Generalize lookups to set inclusion constraints

[vlasin]

After the discussion in #252, we arrived at the idea that ArithmeticCircuit is an intermediate representation of the computation that should allow an unrestricted ability to create polynomial, lookup, and fold constraints. If a particular proving system (e.g., Plonk) does not support a certain type of constraints, we convert them to the supported form during the protocol setup computation.

Given the above, we want to generalize the current lookup constraints to the inclusion checks:

$$ (x_1, \dots, x_{k}) \in T $$

Translating this to Haskell, we probably want T to be represented by Map and the tuple of variables to be a functor. We do not restrict the number of such sets T to be used in the same ArithmeticCircuit.

• Refactor ArithmeticCircuit type, replacing acRange field
• Refactor MonadCircuit and its instances

[TurtlePU]

during the protocol setup computation

Are we sure about this? Conversion will need access to quite low-level circuit APIs, doing this on the compilation stage seemed most reasonable.
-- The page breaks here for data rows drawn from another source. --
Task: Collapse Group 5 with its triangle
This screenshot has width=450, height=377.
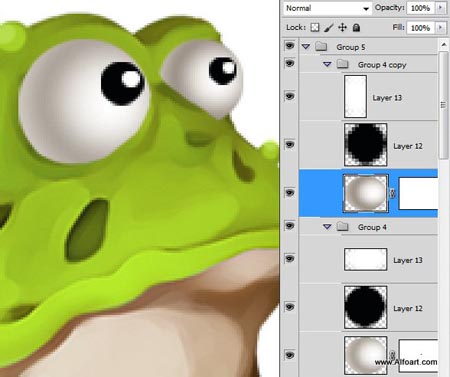Action: [x=306, y=47]
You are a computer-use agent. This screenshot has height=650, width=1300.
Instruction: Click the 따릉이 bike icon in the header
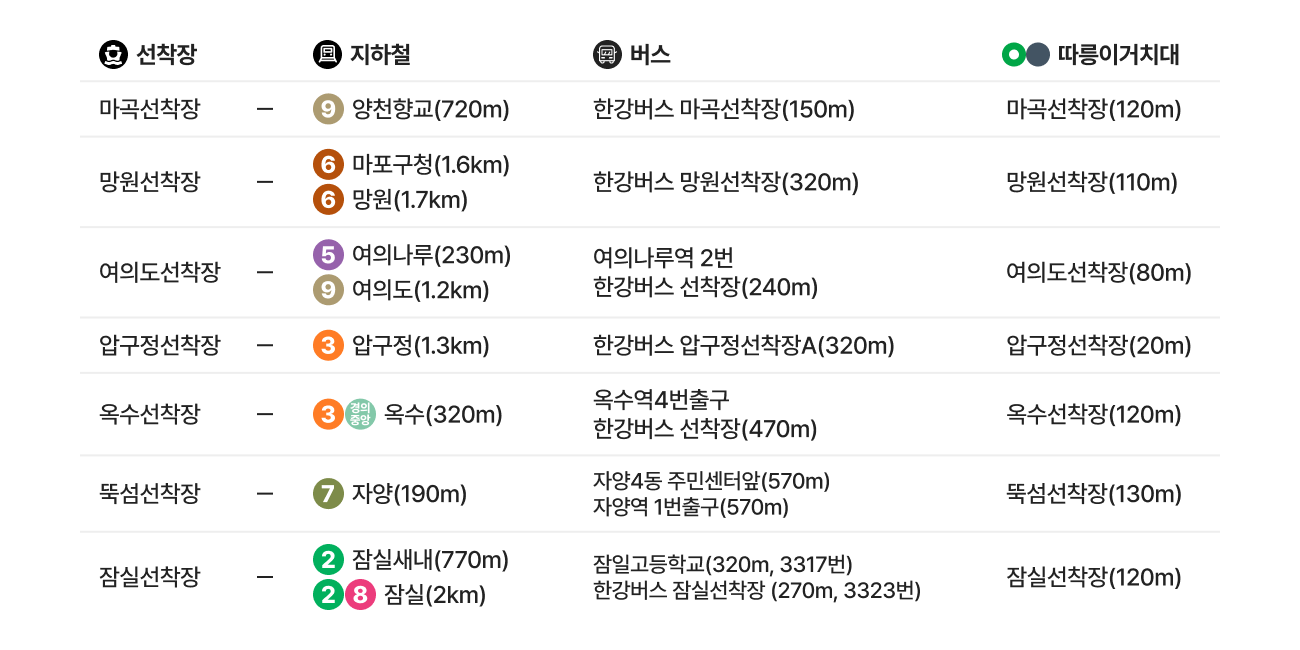click(1025, 55)
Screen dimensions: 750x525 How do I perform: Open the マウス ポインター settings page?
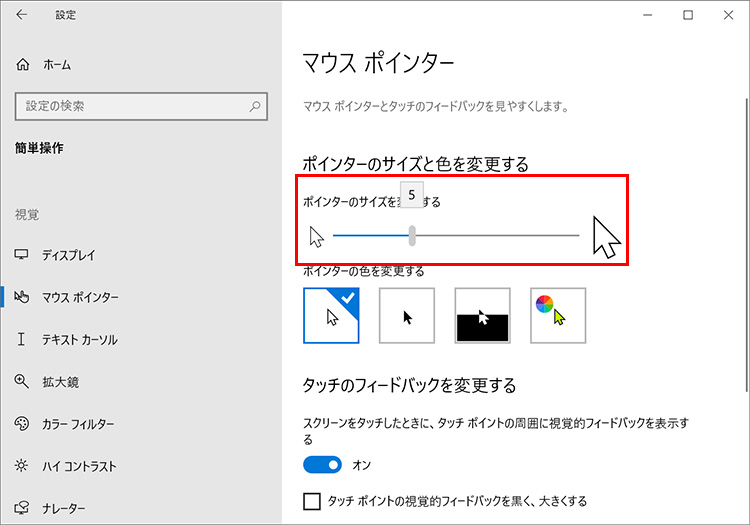pyautogui.click(x=80, y=297)
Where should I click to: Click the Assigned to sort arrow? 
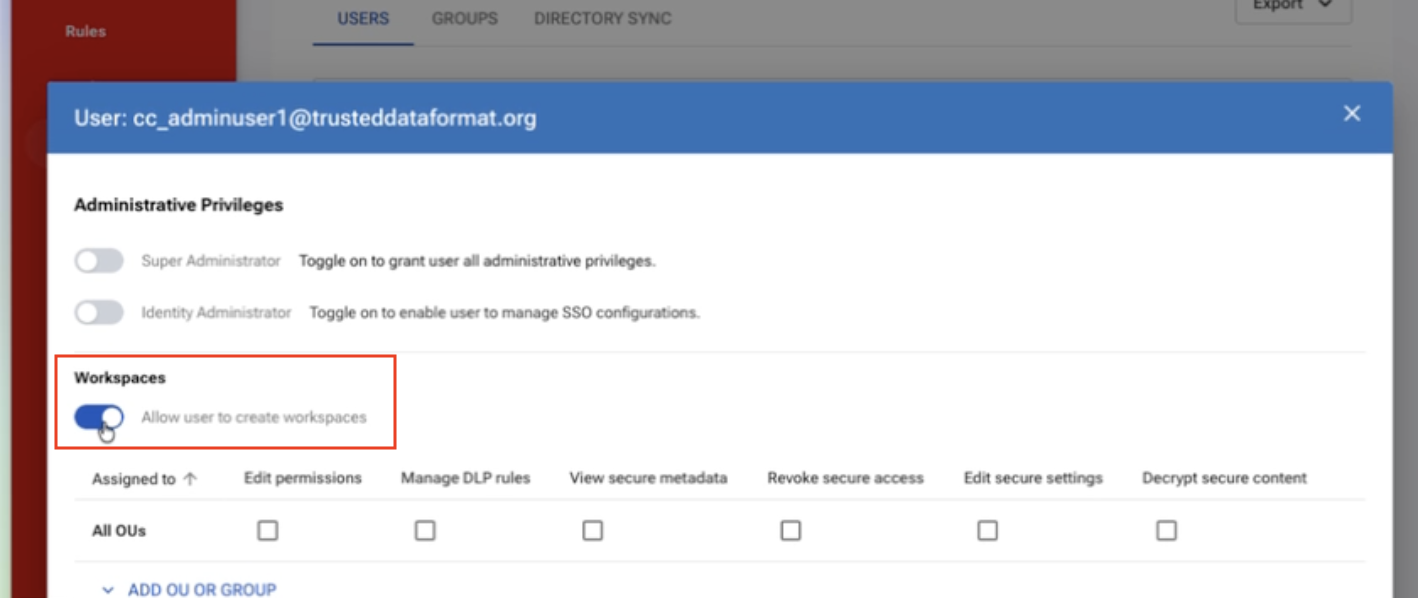(x=190, y=479)
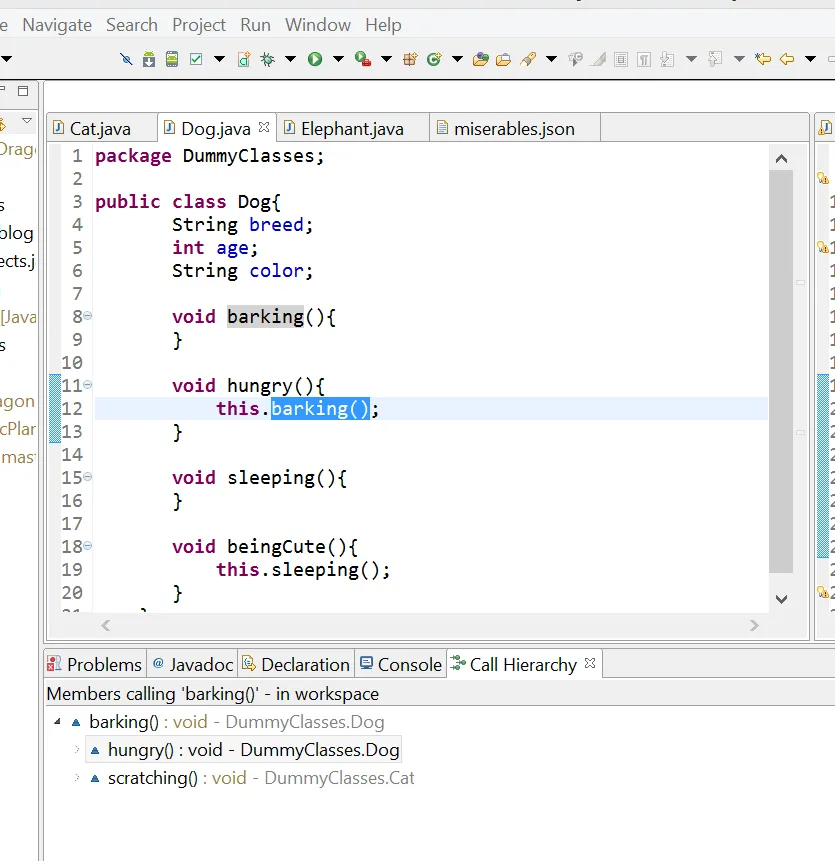835x861 pixels.
Task: Click the New Java Package icon
Action: point(409,59)
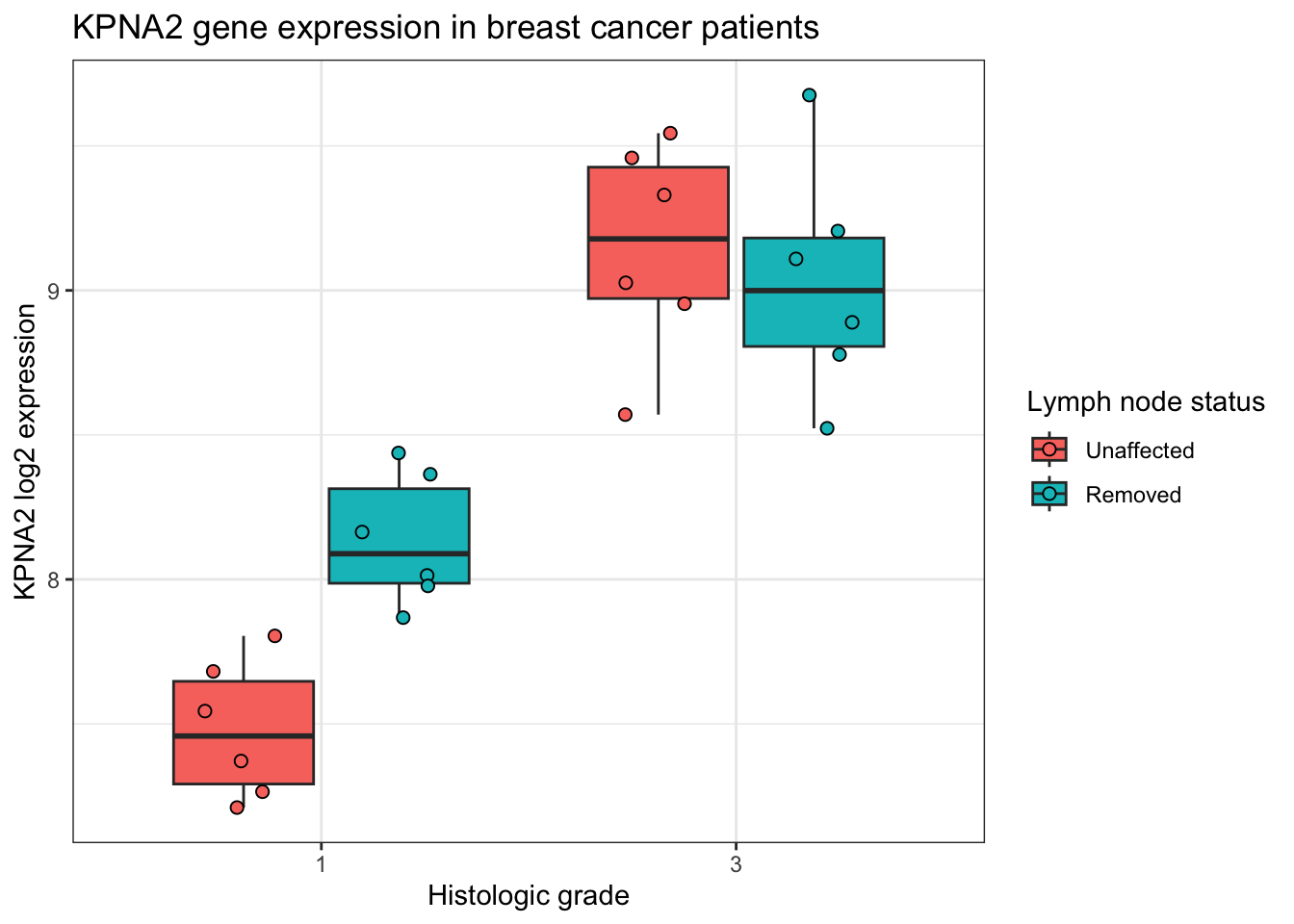This screenshot has height=924, width=1294.
Task: Click the red Unaffected legend swatch
Action: pyautogui.click(x=1049, y=449)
Also this would help to keep protocol code dedicated to cryptography stuff only

[vlasin]

Well, I believe the conversion to the proof protocol format is a separate step. The workflow probably should go like this:

1. Compile the function to the IR of ArithmeticCircuit
2. Post-compile optimization (as a general rule, we want to optimize as we go, but it might not be always possible)
3. Convert to a proof protocol format
4. Protocol-specific optimizations (?)

So, we can wrap all 4 steps in a compile function whose output is a prepared setup of a specific protocol. But we should also have "internal" compile that only produces "ArithmeticCircuit". The latter, for example, is useful in IVC.

[TurtlePU]

To fix it in text somewhere: the current problem is that we have to describe $T$ effectively in order to be able to use it as a key in some "acLookup" map.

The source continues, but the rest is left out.